Умников нагибается к старшине группы мотористов, ожидающему возле рукояток управления моторами:
— Газ до полного!
И впивается пальцами в обод штурвала.
Головной катер будто прыгает по ступенькам, пока мотористы переключают его движение с одной скорости на другую. Затем рывки сменяются ровной стремительностью полета на предельной скорости. Звонкий шум истолченной в пену воды, крутящейся вихрем возле форштевня, свист брызг, несущихся сплошным потоком вдоль бортов, приглушенный рев моторов, частые удары днища о гребни сливаются в один звук яростного движения к цели, которое одинаково хорошо знакомо летчикам-пикировщикам и морякам торпедных катеров.
Темная ночь уже опустилась на море, но взгляд Местникова отчетливо различает белые комки пены вокруг соседних катеров, мчащихся, как приказал комдив еще перед уходом из Караджи, строем уступа, и вырастающие на горизонте силуэты вражеского каравана. Да, боцман Самсонов не ошибся. Караван состоит из двух БДБ и четырех СК — сторожевых катеров, охраняющих конвоируемые суда по двое с борта. БДБ низко сидят в воде, до отказа нагруженные фашистами и награбленным добром…
Местников выбирается из среднего люка и кричит в ухо Умникову:
— Жми, командир! Жми на головную! Пока спохватятся — схарчим!
Поглощенный атакой, захваченный стремительностью движения, чувствуя себя неотъемлемой частицей порыва, влекущего катер наперерез врагу, Умников отрывисто бросает в ответ:
— Веду на кратчайшую дистанцию, иначе боюсь промазать!..
Ответ успокаивает комдива. Теперь Местников не сомневается, что молодой лейтенант сумеет взять точный прицел и разрядиться наверняка. В словах Умникова комдиву слышится многое, но прежде всего нежелание израсходовать торпеду впустую, характерное для настоящего бойца, дорожащего каждым выстрелом, и особенно важное для тех, кто при встрече с противником располагает ограниченным количеством боеприпасов…
Катер уже проник за черту охранения. Прямо перед ним черным гробом колышется на зыби силуэт головной БДБ. Правее ее едва проступает над поверхностью моря ближайший корабль конвоя. В стороне от него смутно виднеется бурун катера Гиршева…

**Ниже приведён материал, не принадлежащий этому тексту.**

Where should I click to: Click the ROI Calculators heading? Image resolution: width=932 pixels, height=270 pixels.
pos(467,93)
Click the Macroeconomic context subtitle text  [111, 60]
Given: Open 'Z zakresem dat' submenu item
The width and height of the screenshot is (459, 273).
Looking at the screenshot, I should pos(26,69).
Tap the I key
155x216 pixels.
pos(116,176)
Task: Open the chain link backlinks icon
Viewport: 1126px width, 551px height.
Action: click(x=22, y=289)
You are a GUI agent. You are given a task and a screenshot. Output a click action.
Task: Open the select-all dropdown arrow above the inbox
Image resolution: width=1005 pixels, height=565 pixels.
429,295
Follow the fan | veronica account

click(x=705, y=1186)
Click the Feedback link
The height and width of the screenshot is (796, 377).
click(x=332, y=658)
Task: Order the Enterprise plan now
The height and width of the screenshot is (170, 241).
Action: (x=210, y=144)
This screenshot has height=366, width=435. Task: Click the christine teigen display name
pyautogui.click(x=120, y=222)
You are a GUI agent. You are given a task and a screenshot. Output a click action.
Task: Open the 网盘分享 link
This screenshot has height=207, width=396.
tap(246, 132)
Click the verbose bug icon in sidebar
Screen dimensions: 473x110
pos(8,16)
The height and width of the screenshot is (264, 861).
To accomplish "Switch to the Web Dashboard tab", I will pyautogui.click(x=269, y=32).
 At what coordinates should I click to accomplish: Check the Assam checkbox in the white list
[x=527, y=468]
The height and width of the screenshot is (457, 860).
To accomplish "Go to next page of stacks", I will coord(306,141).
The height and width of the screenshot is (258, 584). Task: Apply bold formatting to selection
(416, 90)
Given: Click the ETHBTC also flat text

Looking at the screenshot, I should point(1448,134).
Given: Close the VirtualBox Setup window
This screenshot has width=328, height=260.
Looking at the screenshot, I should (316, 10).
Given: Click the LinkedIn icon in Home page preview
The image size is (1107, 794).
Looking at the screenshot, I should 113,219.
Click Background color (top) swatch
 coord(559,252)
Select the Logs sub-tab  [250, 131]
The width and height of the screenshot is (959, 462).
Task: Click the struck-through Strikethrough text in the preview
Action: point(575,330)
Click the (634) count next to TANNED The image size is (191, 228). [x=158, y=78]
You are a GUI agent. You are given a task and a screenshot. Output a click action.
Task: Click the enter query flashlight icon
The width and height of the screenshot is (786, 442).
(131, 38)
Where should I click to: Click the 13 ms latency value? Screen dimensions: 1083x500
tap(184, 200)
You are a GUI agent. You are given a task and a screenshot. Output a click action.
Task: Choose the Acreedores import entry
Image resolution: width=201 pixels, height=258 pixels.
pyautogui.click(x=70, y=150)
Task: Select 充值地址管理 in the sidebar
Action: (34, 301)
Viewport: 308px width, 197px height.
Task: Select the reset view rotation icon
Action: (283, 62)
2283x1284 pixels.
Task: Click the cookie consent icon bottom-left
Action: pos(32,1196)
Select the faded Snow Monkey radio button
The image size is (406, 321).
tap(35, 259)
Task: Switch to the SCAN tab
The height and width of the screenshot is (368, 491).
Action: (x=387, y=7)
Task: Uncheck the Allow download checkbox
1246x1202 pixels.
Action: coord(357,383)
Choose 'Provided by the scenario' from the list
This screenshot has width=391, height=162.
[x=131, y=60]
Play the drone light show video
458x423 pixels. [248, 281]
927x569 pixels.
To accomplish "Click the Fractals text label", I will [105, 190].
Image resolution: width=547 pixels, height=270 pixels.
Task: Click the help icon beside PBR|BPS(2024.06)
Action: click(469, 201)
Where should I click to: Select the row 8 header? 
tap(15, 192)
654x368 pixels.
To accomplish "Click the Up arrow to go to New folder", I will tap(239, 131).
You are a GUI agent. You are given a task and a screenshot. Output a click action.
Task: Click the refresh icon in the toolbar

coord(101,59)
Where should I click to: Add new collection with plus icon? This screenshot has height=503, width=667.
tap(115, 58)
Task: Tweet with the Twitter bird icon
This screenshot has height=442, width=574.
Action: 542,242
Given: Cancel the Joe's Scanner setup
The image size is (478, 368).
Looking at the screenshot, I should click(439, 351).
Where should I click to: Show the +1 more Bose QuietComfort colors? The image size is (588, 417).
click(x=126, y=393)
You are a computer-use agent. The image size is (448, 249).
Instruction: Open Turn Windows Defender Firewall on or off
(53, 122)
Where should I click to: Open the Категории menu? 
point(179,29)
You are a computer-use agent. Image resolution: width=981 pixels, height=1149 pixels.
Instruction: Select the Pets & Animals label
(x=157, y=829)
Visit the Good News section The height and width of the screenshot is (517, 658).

Стиснув обеими руками штурвал, отсчитывая секунды, Умников ждет, когда верхняя надстройка БДБ сравняется на уровне глаз с высотой буруна у форштевня.
Тем же самым, дублируя правильность глазомера лейтенанта, занят командир дивизиона.
Противник молчит. Караван в полном походном порядке следует прежним курсом. Фашистские наблюдатели бездействуют.
На мгновение Местникову чудится, что Гиршев застопорил моторы. Он встревоженно всматривается… Нет, все в порядке. Бурун соседнего катера держится на курсе фашистского СК.
— Молодцы! — облегченно выдыхает комдив, поняв, что Гиршев и Хабаров в точности выполняют маневр, стараясь привлечь к себе внимание противника и дать Умникову время разрядиться. — Два с половиной кабельтова, — определяет он расстояние до головной БДБ и, не утерпев, подсказывает в тот момент, когда рука Умникова ложится на кнопку выбрасывателя:
— Залп! Отворачивай вдоль каравана!..
Рубиновый огонек лампочки под кнопкой вспыхивает и гаснет, прикрытый ладонью.
Лейтенант не нажимает, а что есть силы вдавливает кнопку в гнездо. Тут же отпустив ее, он безостановочно вращает колесо штурвала: надо увести катер в сторону от курса, чтобы уступить дорогу торпеде.
Белой молнией промелькнув в ночи, она исчезает у борта головной БДБ.
Умников не видит ни разбега торпеды, ни того, что происходит спустя несколько секунд после залпа, когда огромный, чернее ночи, фонтан взрыва, подсвеченный изнутри пламенем, расплываясь, встает над морем перед глазами боцмана и комдива. Толчок взрывной волны, пронесшейся под водой, вынуждает покачнуться всех, кто находится в моторном отсеке и радиорубке, но лейтенант даже не ощущает его. Он ведет катер вдоль каравана и успевает разглядеть лишь корпус второй БДБ, заслонивший ее силуэт конвойного корабля да сверлящее ночь светлое пятно торпеды, выпущенной катером… Кажется, что именно в этот момент (хотя в действительности на расстоянии, уже недоступном для обстрела противником), командир дивизиона кладет горячую, тяжелую руку на плечо Умникову.
— Стоп моторы! — приказывает он.
— Промазал, да? — беспокоится лейтенант.
Комдив находит в темноте пальцы Умникова, крепко сжимает их:
— Поздравляю, командир! Можешь не сомневаться: еще полтыщи гитлеровцев на счет Севастополя записано твоей торпедой!